Chapter 26

Romance Series 25496

Nafisah terdiam menatap dirinya di cermin. Apa yang telah terjadi, semua sudah kehendak Allah. Tatapan Nafisah beralih ke area lehernya. Disana, masih ada bekas merah yang Daniel tinggalkan disana. Tatapan Nafisah begitu datar. Ia benci kenapa dari sekian banyak wanita di dunia ini, kenapa harus dirinya yang menjadi pilihan pria itu?

Nafisah menundukkan wajahnya. Ia terisak pelan. Astaga, tiada hari tanpa menangis. Menangis lagi menangis lagi. Sudah jelas, semua ini akibat hubungannya dengan pria yang tidak berperasaan. Kenapa makhluk yang namanya pria suka menyakitinya?

Nafisah frustasi. Mengusap kasar lehernya. Berharap jejak menjijikan itu bisa hilang walaupun pasti akan membutuhkan waktu. Merasa gagal, Nafisah marah. Ia menghambur semua yang ada di meja rias penginapan tersebut. Beberapa benda berjatuhan ke lantai.

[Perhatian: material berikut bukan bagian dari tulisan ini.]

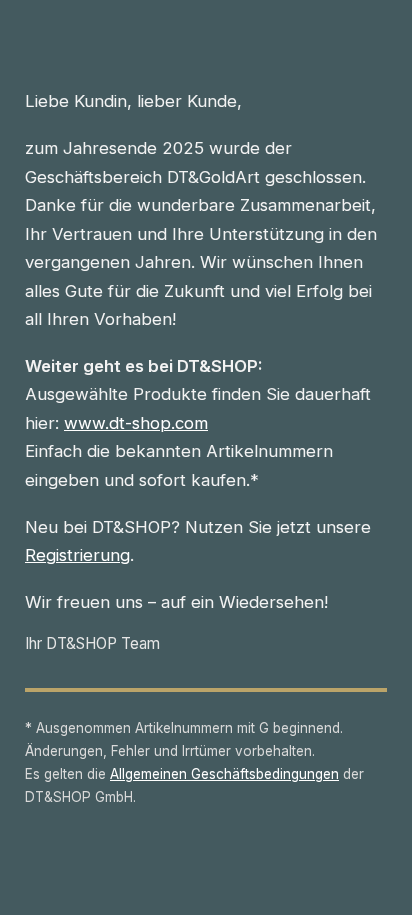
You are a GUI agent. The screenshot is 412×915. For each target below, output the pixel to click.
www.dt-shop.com (136, 423)
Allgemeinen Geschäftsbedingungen (224, 774)
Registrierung (77, 555)
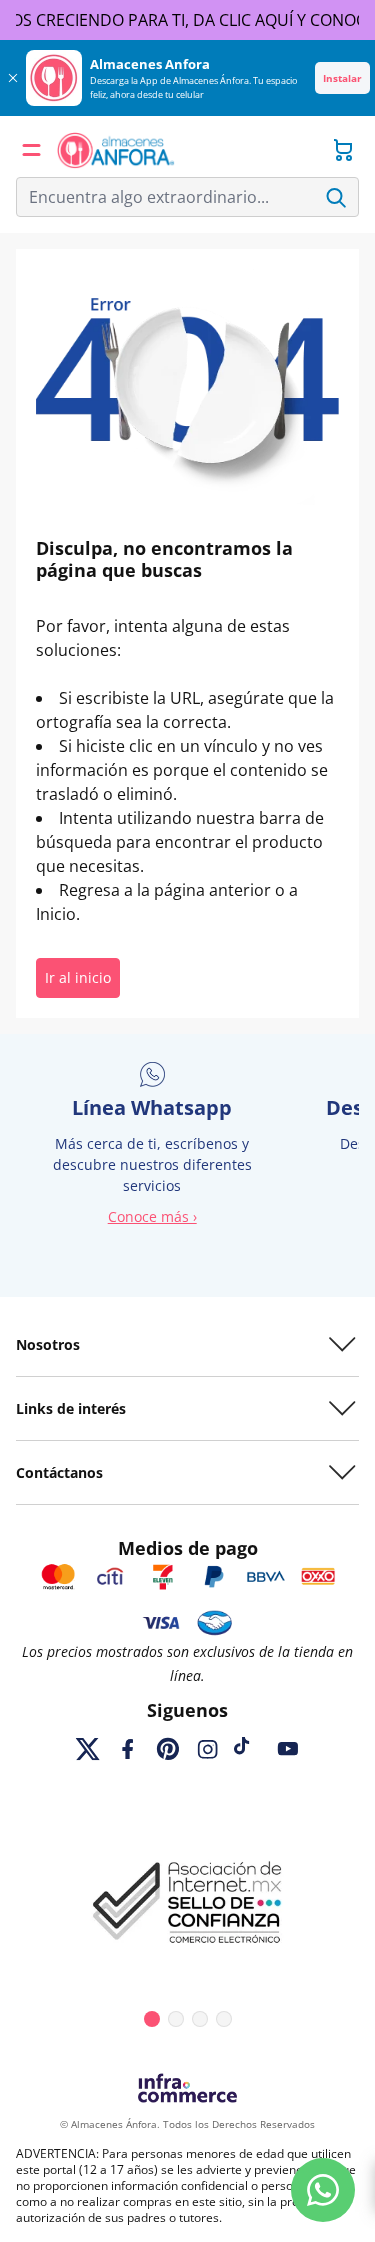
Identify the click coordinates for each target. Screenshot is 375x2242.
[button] (32, 150)
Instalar (342, 78)
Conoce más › (152, 1216)
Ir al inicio (78, 977)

"Kalau tidak mengingat Allah, rasanya aku akan bunuh diri saja..."

Dengan amarah yang sudah tak bisa Nafisah bendung, akhirnya Nafisah melempar Vas bunga tersebut ke lantai. Pintu terbuka lebar, Zulfa syok.

"Nafisah! Ya Allah..."

Buru-buru Zulfa merengkuh Nafisah yang rapuh. Ia membantu Nafisah berdiri, mencoba menjauh dari semua kekacauan ini dengan duduk di pinggir ranjang. Zulfa memeluk erat tubuh Nafisah yang bergetar hebat. Mungkin karena sesama perempuan, akhirnya Zulfa tak mampu membendung air matanya sendiri.

"Naf, sudah. Kamu membuatku sedih... "

"Laki-laki brengsek itu yang sudah buat aku begini. Aku terpikir untuk meminta kematian pada Allah agar menyudahi semua hal pahit ini."

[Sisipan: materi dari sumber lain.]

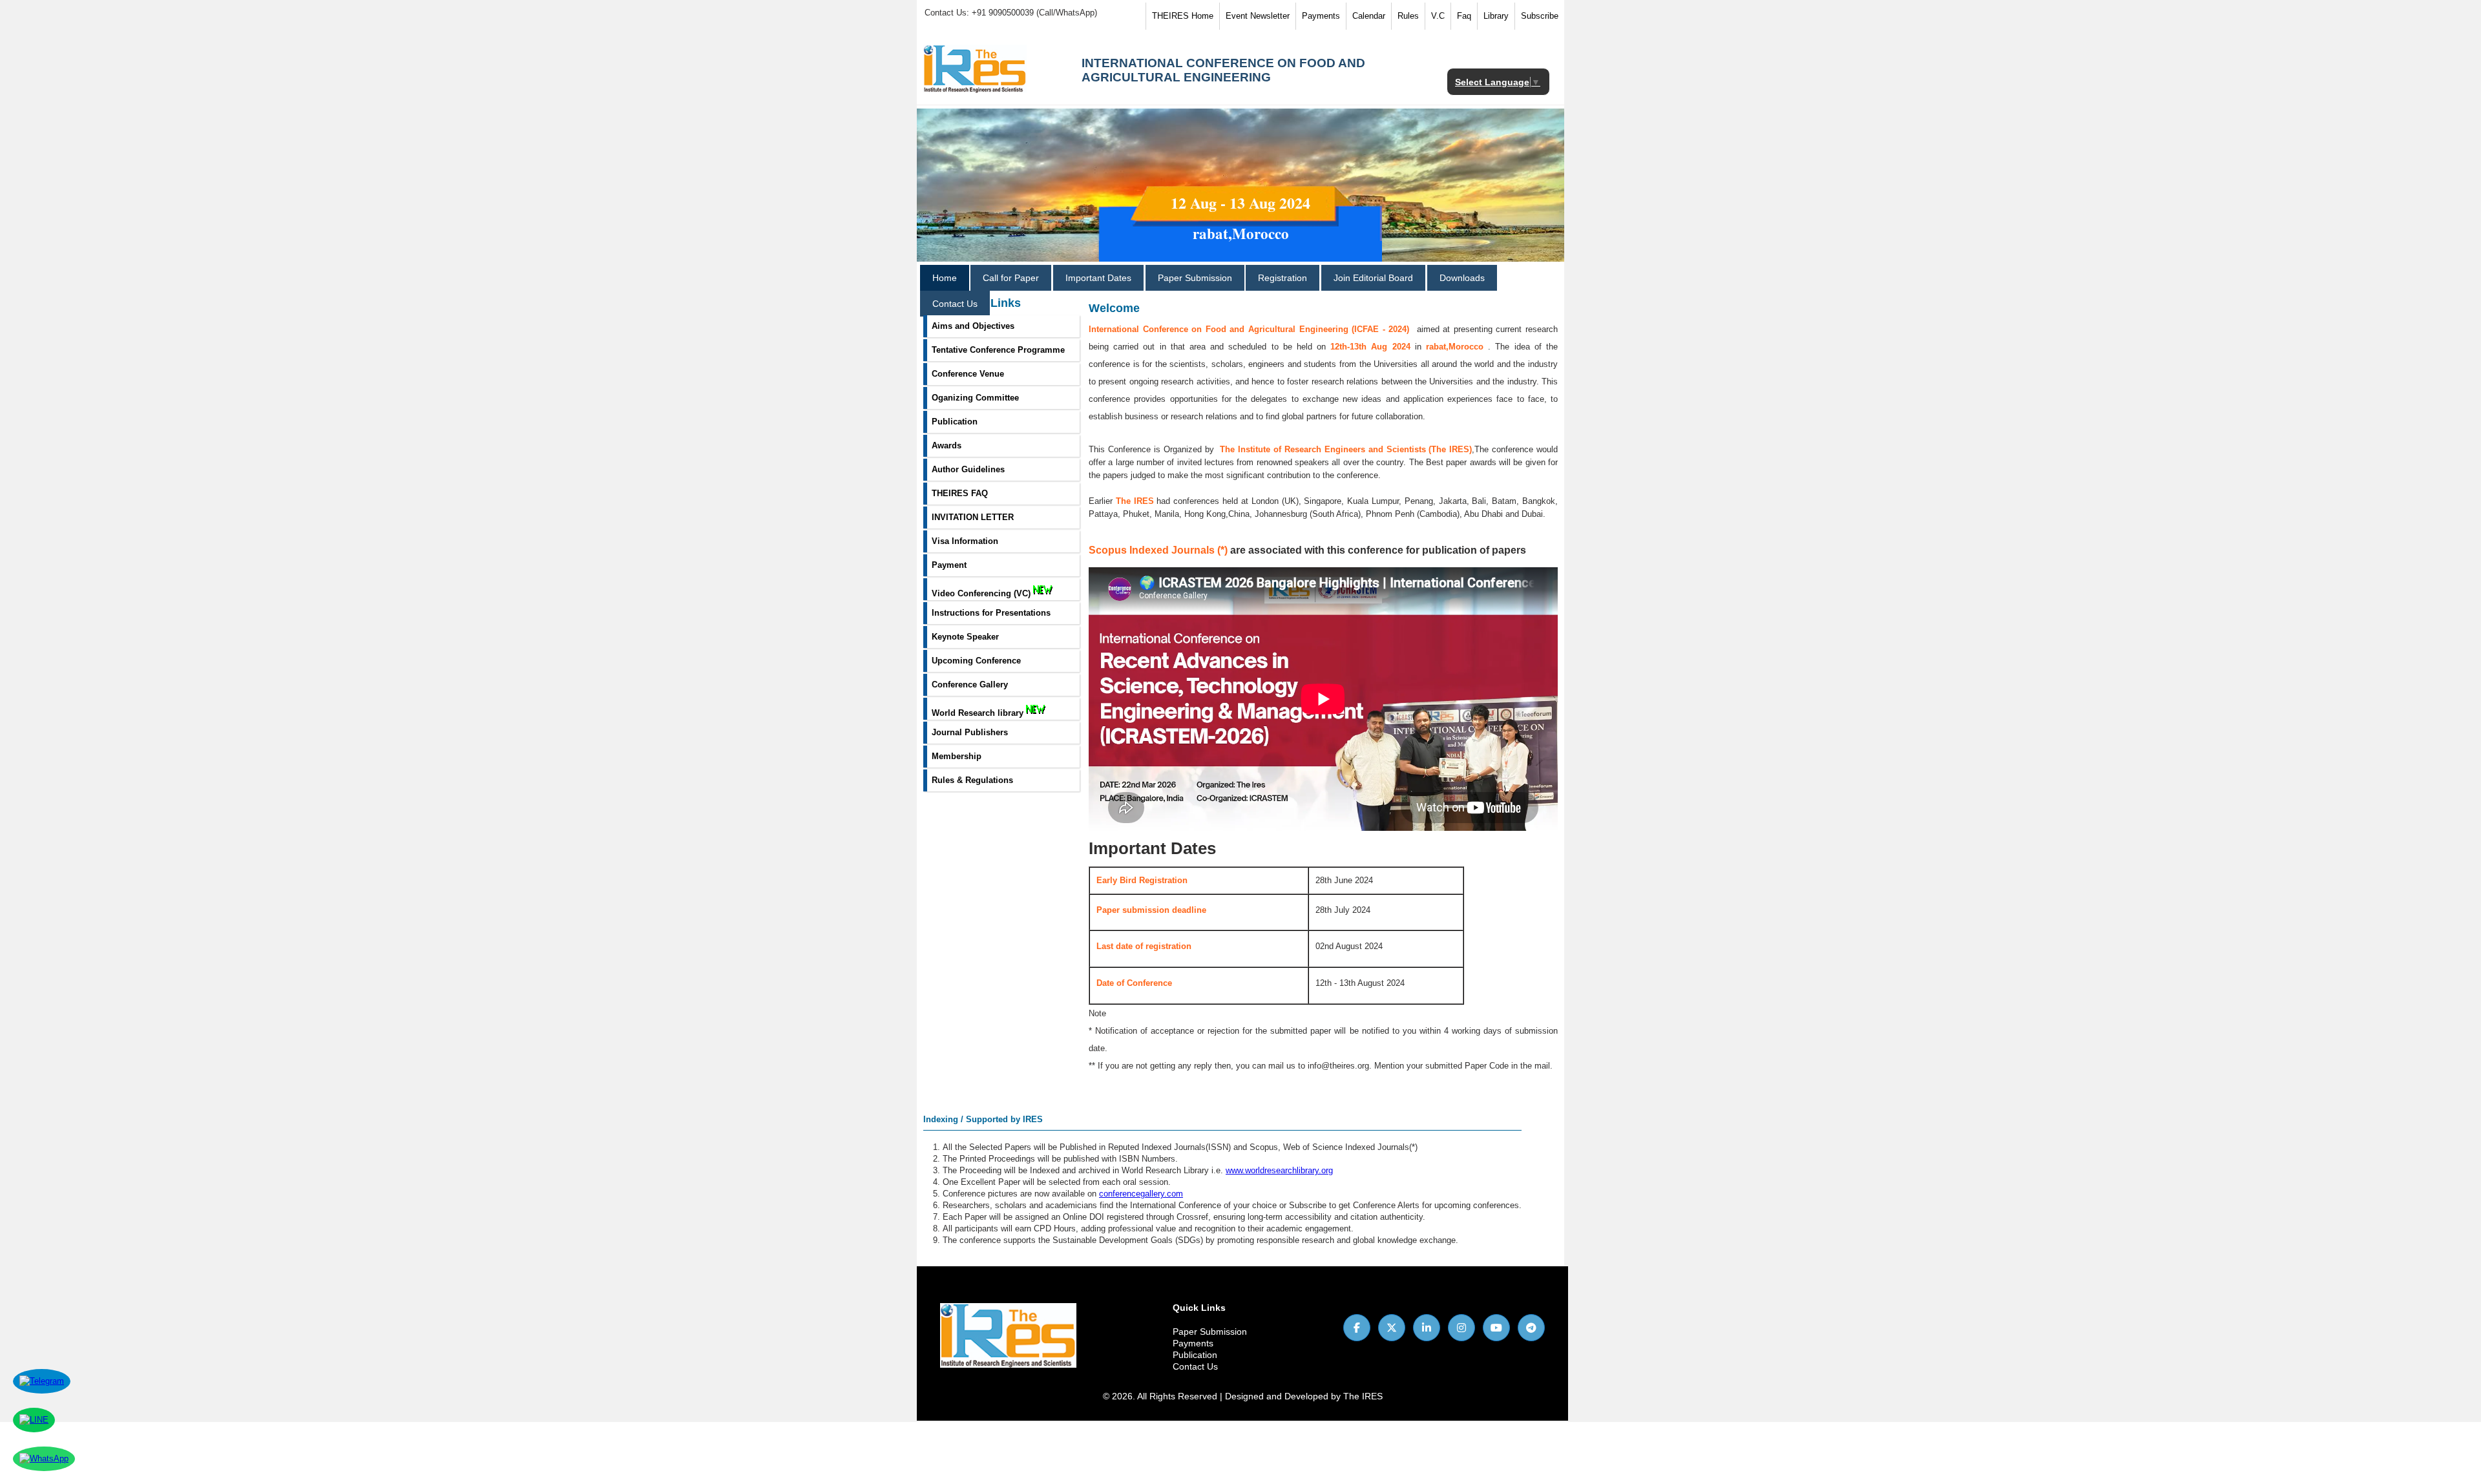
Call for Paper (1011, 278)
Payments (1321, 16)
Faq (1464, 16)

"Enggak, nggak, jangan Nafisah.." Zulfa memegang kedua pipi Nafisah. Saling menempelkan dahi. "Jangan meminta kematian. Ingat hadist yang di riwayatkan oleh Bukhari Muslim Abu Daud dan Tirmidzi yang kita dengar saat pengajian waktu itu di mesjid?"

"Jangan sekali-kali ada orang di antara kalian menginginkan kematian karena tertimpa suatu bencana. Namun, jika sangat terpaksa, maka sebaiknya ia mengucpkan doa: ‘Ya Allah, biarkanlah aku hidup sekiranya hidup itu lebih baik bagiku dan matikanlah aku sekiranya kematian itu lebih baik bagiku’.” tambah Zulfa lagi.

Zulfa kembali memeluk Nafisah erat. "Aku tahun semua itu berat. Tapi kita bisa lewatin ini bersama. Ada aku, Naf. Sejak 5 tahun yang lalu kita pertama kali bertemu dan berteman baik, aku sudah menganggapmu seperti sahabat. Kamu tahu nggak sih? Selain aku anak tunggal, seumur hidup dari jaman kecil sampai sekolah, aku belum pernah sedekat ini sama seorang teman. You're first for me. My bestie.."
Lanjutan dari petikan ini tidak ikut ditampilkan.